[Zu lesender Auszug]
========
Die Macht ist mit ihm – Christkönigssonntag / 34. Sonntag im Jahreskreis B

Aus dem Evangelium nach Johannes, Kapitel 18
33b In jener Zeit fragte Pilatus Jesus: Bist du der König der Juden?
34 Jesus antwortete: Sagst du das von dir aus, oder haben es dir andere über mich gesagt?
35 Pilatus entgegnete: Bin ich denn ein Jude? Dein eigenes Volk und die Hohenpriester haben dich an mich ausgeliefert. Was hast du getan?
36 Jesus antwortete: Mein Königtum ist nicht von dieser Welt. Wenn es von dieser Welt wäre, würden meine Leute kämpfen, damit ich den Juden nicht ausgeliefert würde. Aber mein Königtum ist nicht von hier.
37 Pilatus sagte zu ihm: Also bist du doch ein König? Jesus antwortete: Du sagst es, ich bin ein König. Ich bin dazu geboren und dazu in die Welt gekommen, dass ich für die Wahrheit Zeugnis ablege. Jeder, der aus der Wahrheit ist, hört auf meine Stimme.

Autorin:
M. Rings-Kleer
Marita Rings – Kleer, Gemeindereferentin in der Gemeinde St. Josef, Saarbrücken – Malstatt, Bistum Trier

 
Die Predigt:
Die Macht ist mit ihm

Liebe Leserin, lieber Leser,
vor wenigen Wochen habe ich zufällig den Anfang eines Films gesehen. Und gleich im ersten Satz hieß es: „Präsident Pieter Botha hat in den letzten Jahren die größte Armee Südafrikas aufgebaut und schickt sich nun an, mit dieser militärischen Übermacht die Nachbarländer zu erobern“:
Das war 1978.
========
[Bereitgestellte Daten]

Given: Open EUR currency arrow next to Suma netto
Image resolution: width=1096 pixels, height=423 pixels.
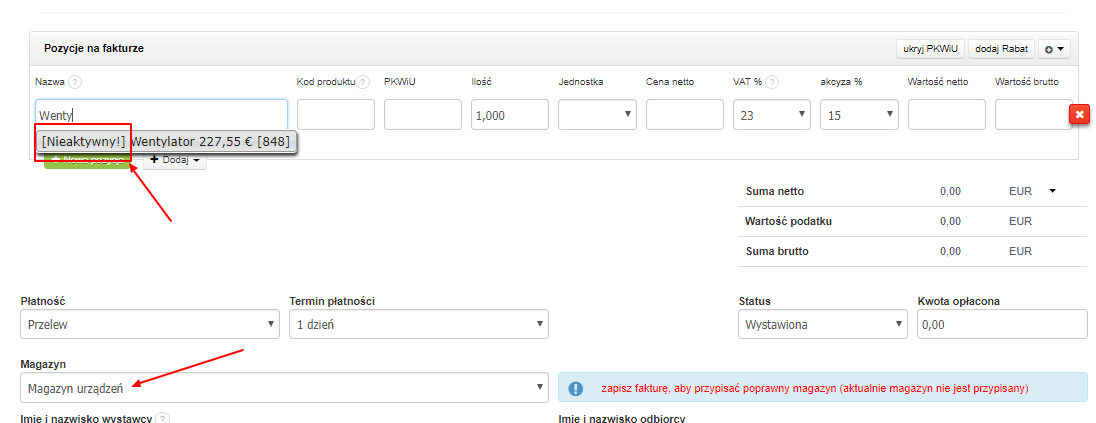Looking at the screenshot, I should tap(1052, 190).
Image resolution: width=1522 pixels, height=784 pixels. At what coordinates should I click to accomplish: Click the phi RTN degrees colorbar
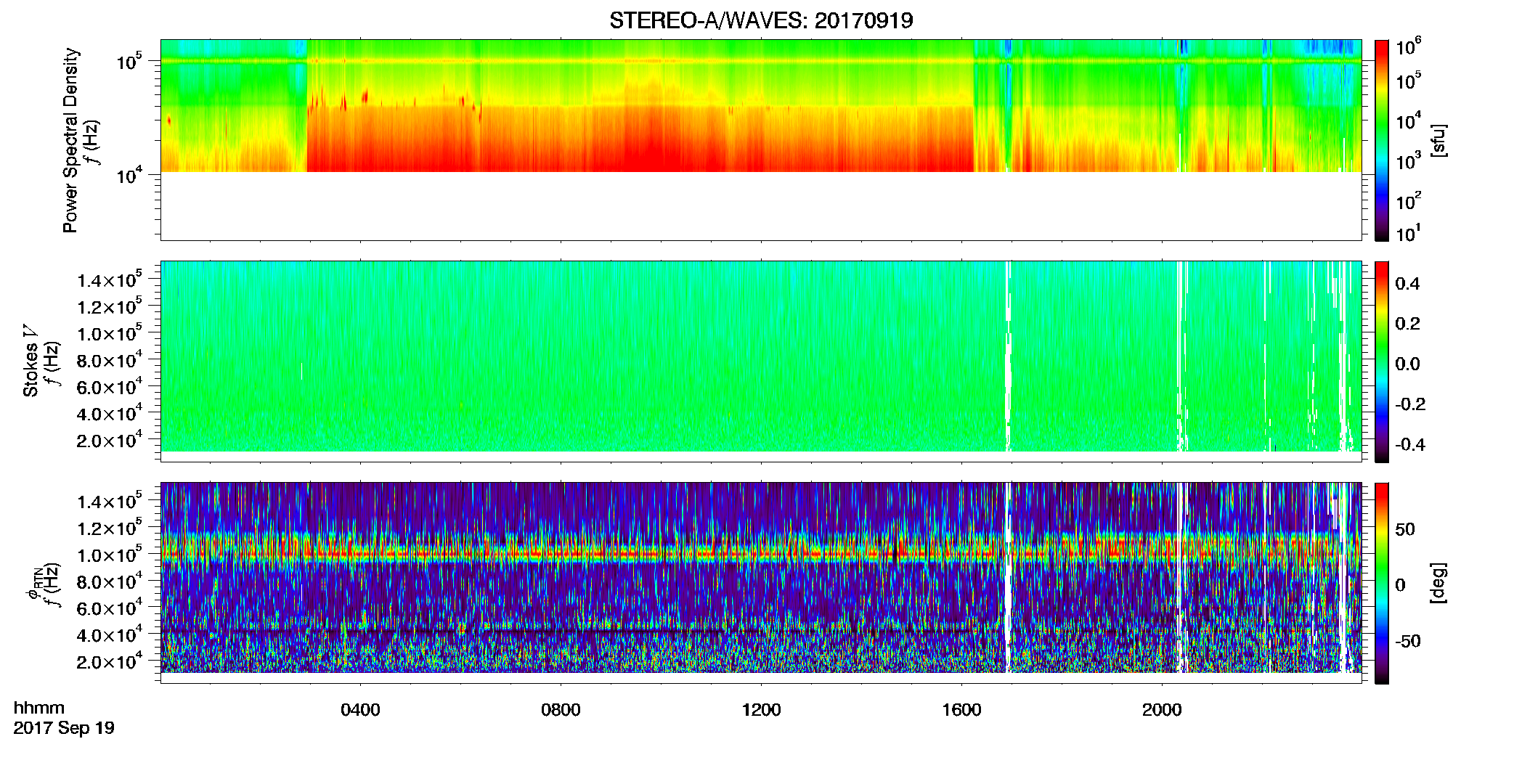click(1381, 583)
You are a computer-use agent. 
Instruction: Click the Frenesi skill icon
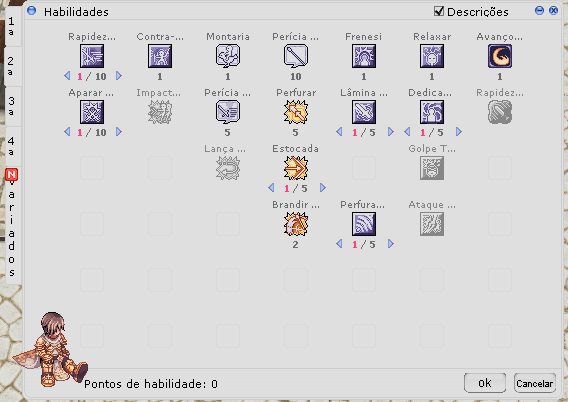click(364, 56)
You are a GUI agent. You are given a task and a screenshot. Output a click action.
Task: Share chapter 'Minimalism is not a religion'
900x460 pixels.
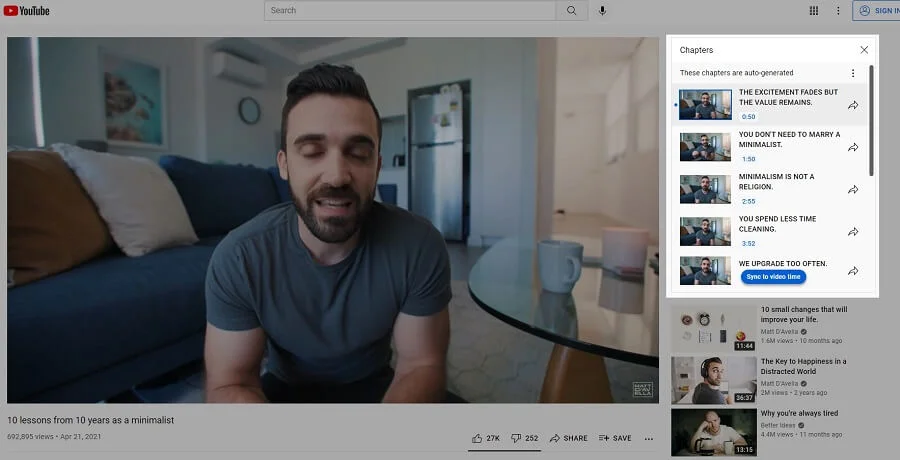click(x=853, y=190)
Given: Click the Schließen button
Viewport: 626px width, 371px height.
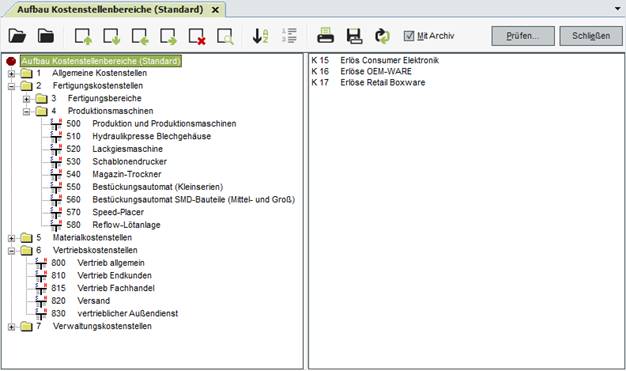Looking at the screenshot, I should coord(591,36).
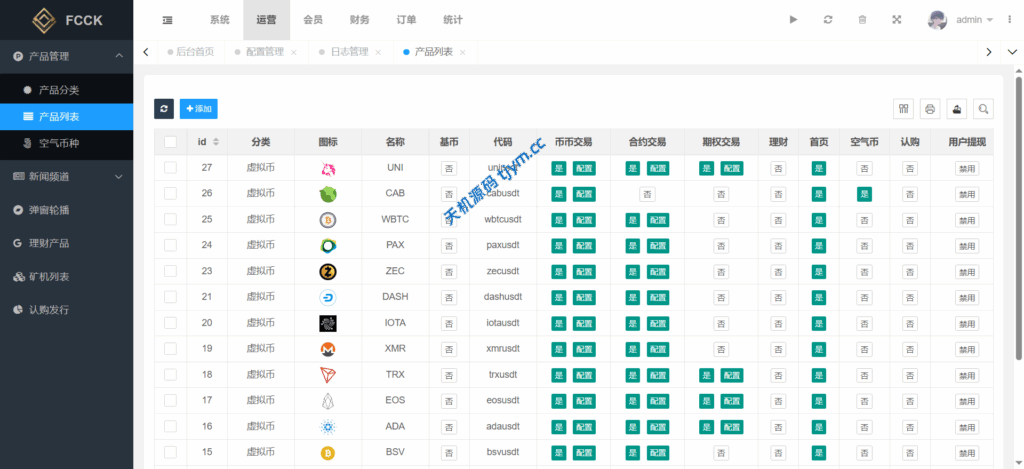Expand the 新闻频道 sidebar menu
Image resolution: width=1024 pixels, height=469 pixels.
pos(66,177)
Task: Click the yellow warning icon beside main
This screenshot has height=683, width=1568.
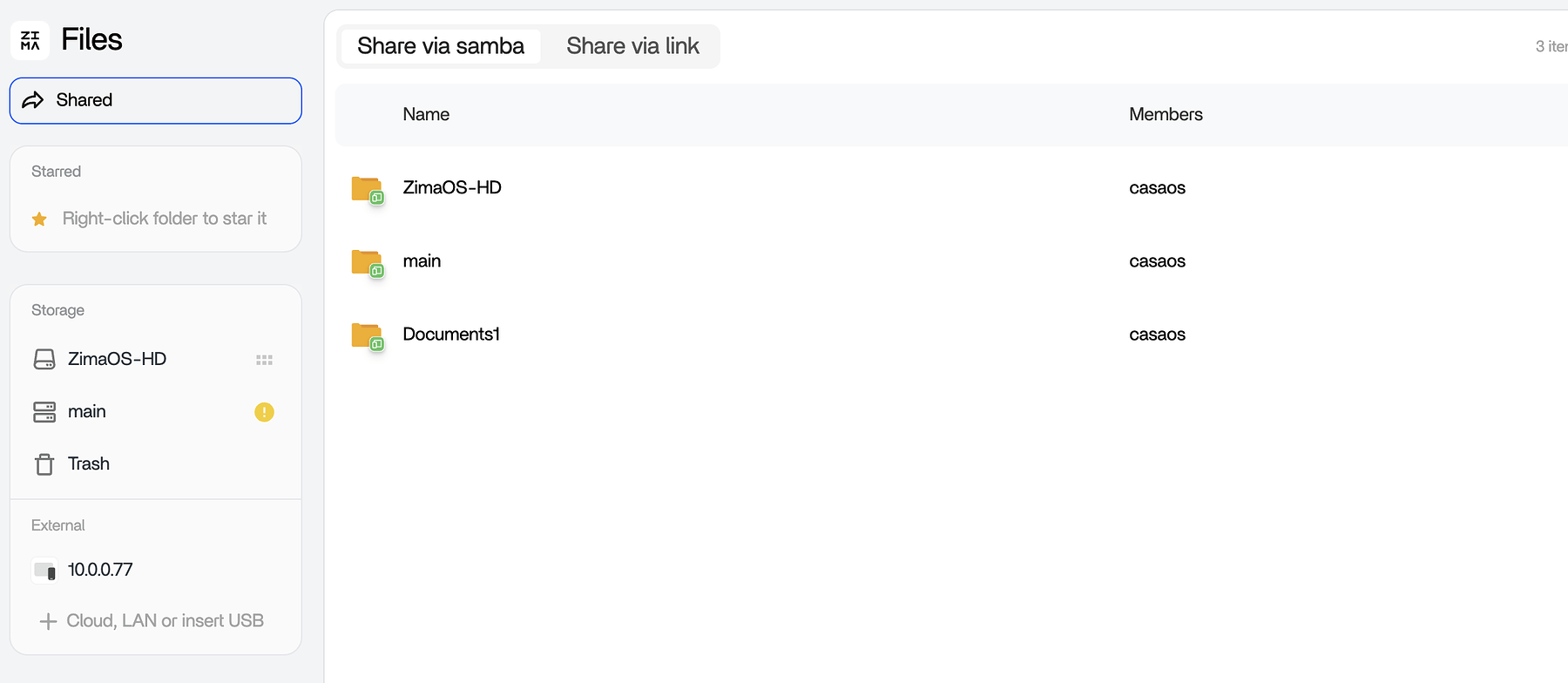Action: (x=264, y=412)
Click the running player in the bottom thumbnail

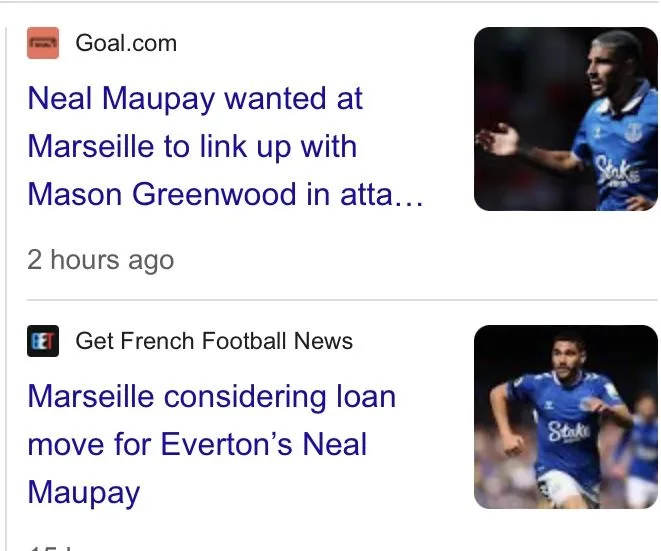[560, 420]
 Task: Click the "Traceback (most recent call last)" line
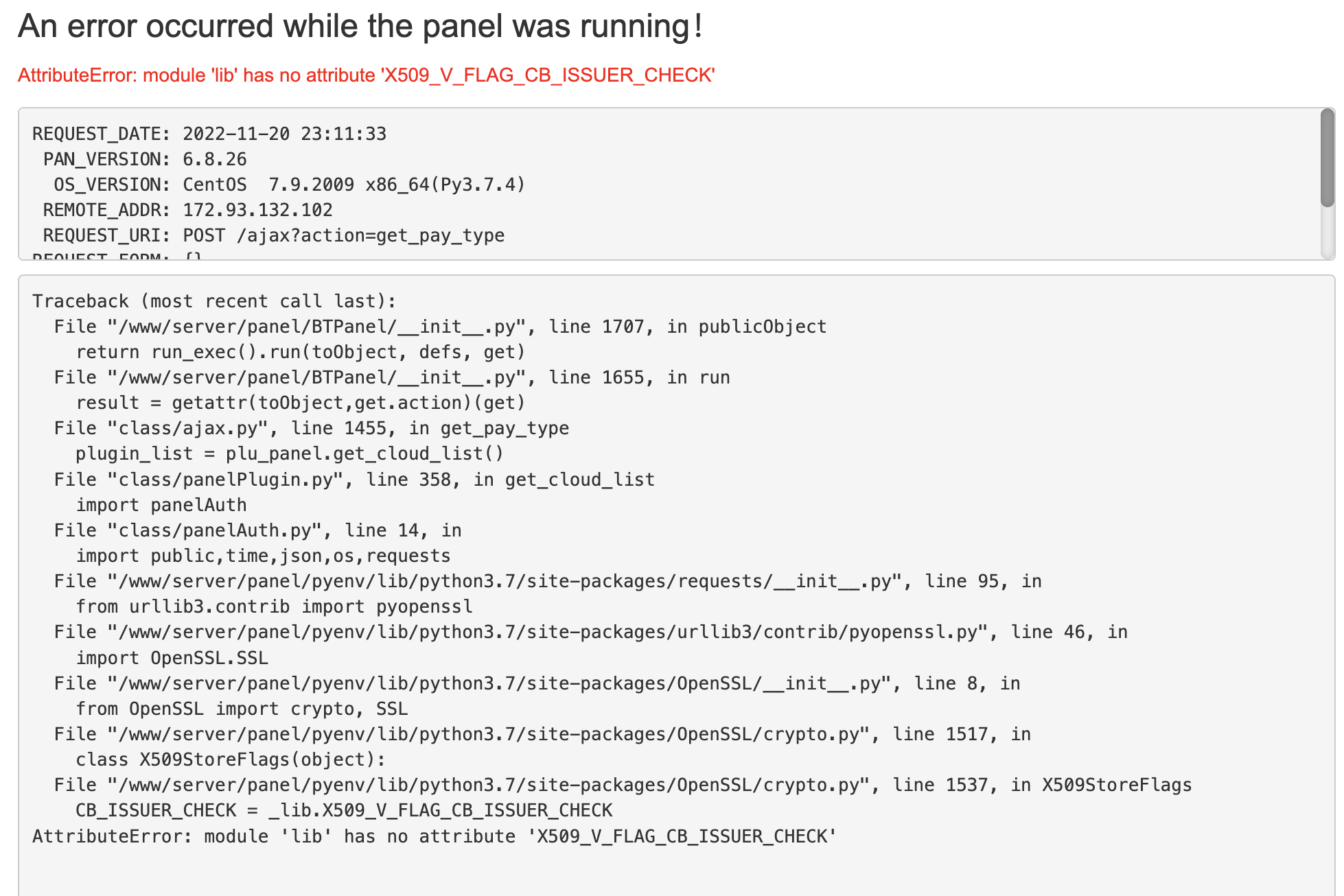click(214, 301)
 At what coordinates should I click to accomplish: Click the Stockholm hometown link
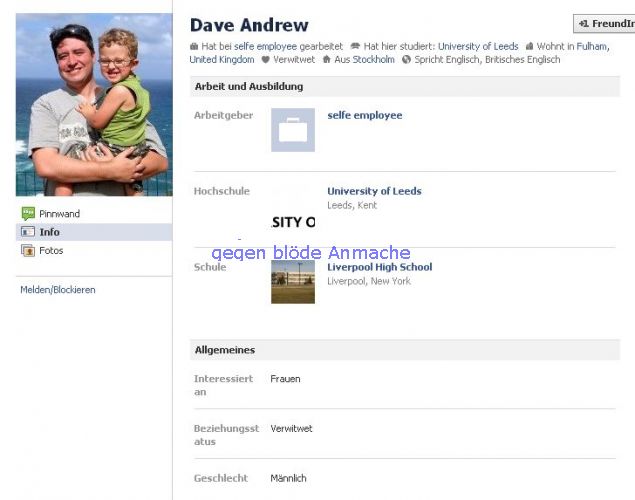(373, 60)
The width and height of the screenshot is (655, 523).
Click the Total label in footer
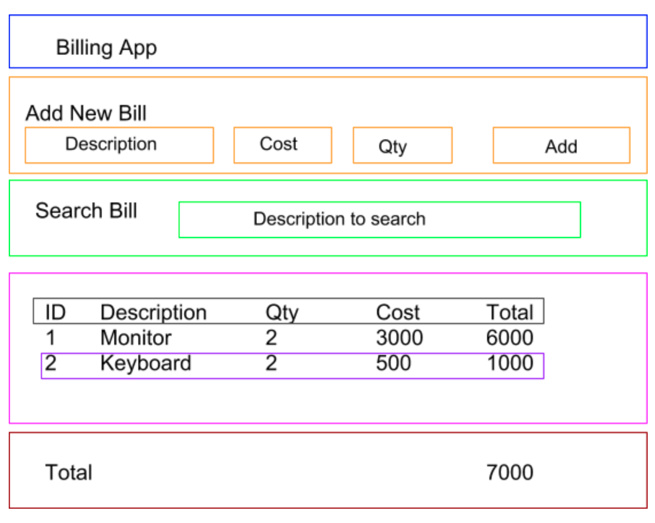(69, 472)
========
Kopieren Sie aus dem Text zum Christkönigssonntag wortgetreu den Abschnitt, der mit „36 Jesus antwortete: Mein“ beginnt und mit „auf meine Stimme.“ endet.

36 Jesus antwortete: Mein Königtum ist nicht von dieser Welt. Wenn es von dieser Welt wäre, würden meine Leute kämpfen, damit ich den Juden nicht ausgeliefert würde. Aber mein Königtum ist nicht von hier.
37 Pilatus sagte zu ihm: Also bist du doch ein König? Jesus antwortete: Du sagst es, ich bin ein König. Ich bin dazu geboren und dazu in die Welt gekommen, dass ich für die Wahrheit Zeugnis ablege. Jeder, der aus der Wahrheit ist, hört auf meine Stimme.